<<<<

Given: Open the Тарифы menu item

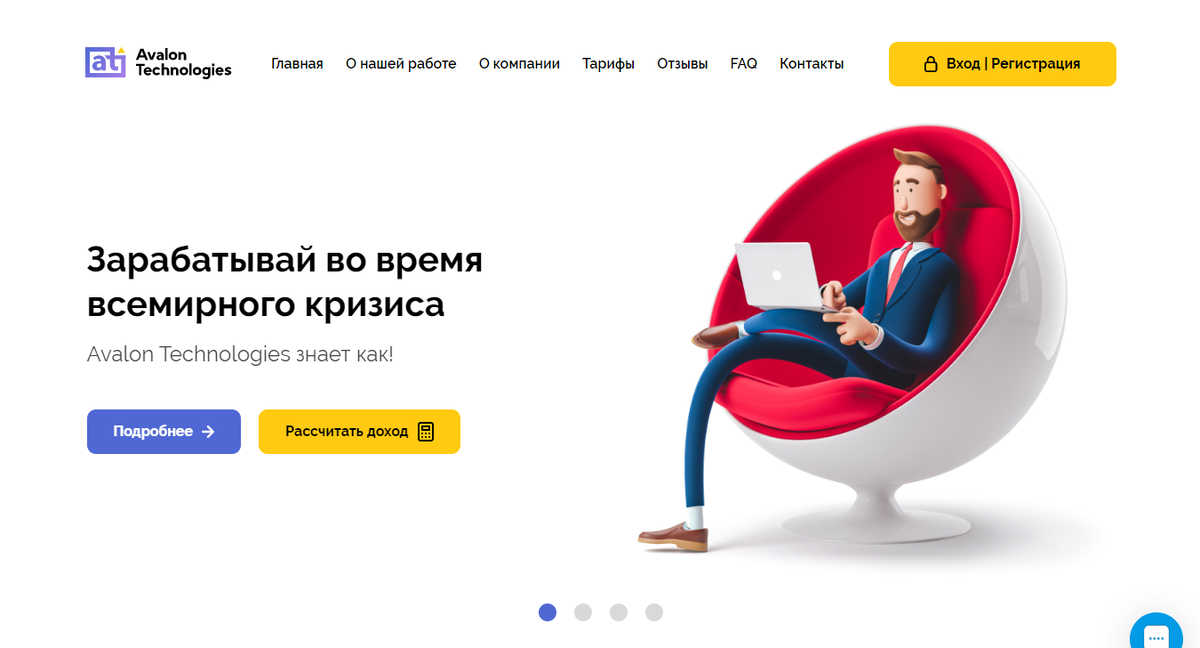Looking at the screenshot, I should tap(608, 64).
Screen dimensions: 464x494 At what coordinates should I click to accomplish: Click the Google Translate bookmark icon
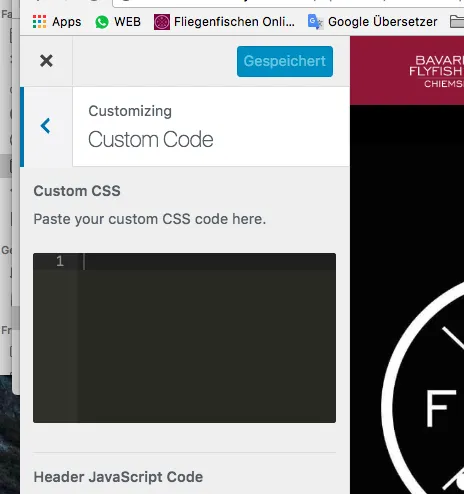click(315, 22)
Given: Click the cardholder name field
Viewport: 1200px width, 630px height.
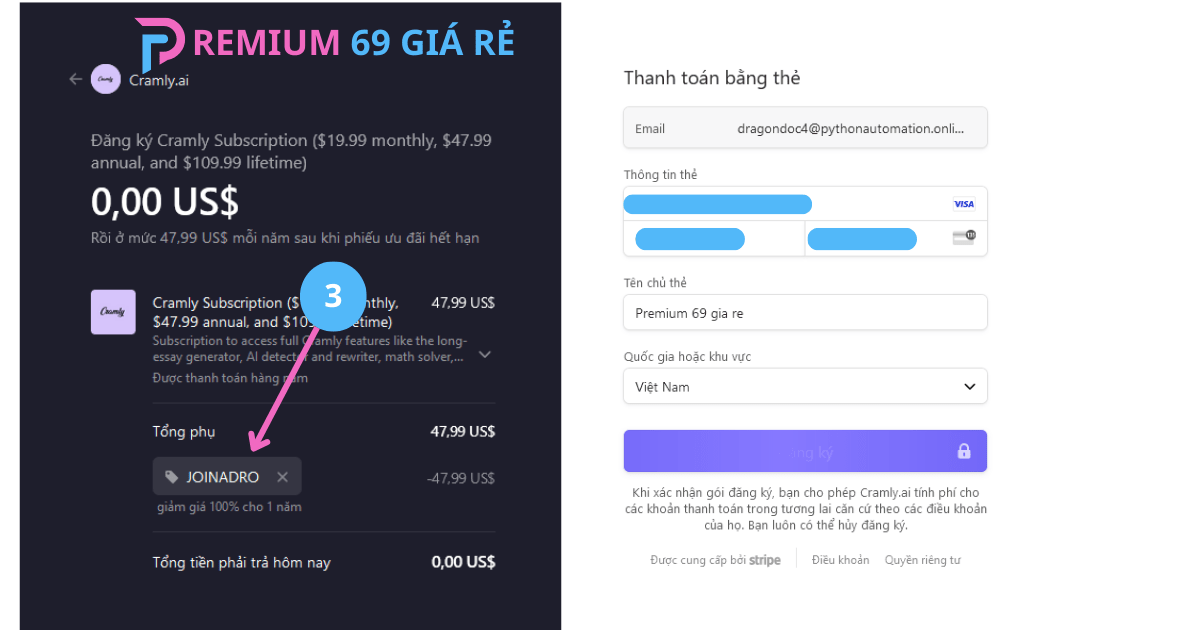Looking at the screenshot, I should pos(805,313).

>>>>

*TASK OBJECTIVE*
I need the entries printed exactly, with each picture left out.

*RESULT FOR THIS TASK*
Given: Open the Тарифы menu item

Looking at the screenshot, I should tap(608, 64).
Screen dimensions: 464x494 At what coordinates should I click to accomplish: Click the Google Translate bookmark icon
click(315, 22)
Given: Click the cardholder name field
Viewport: 1200px width, 630px height.
Looking at the screenshot, I should pos(805,313).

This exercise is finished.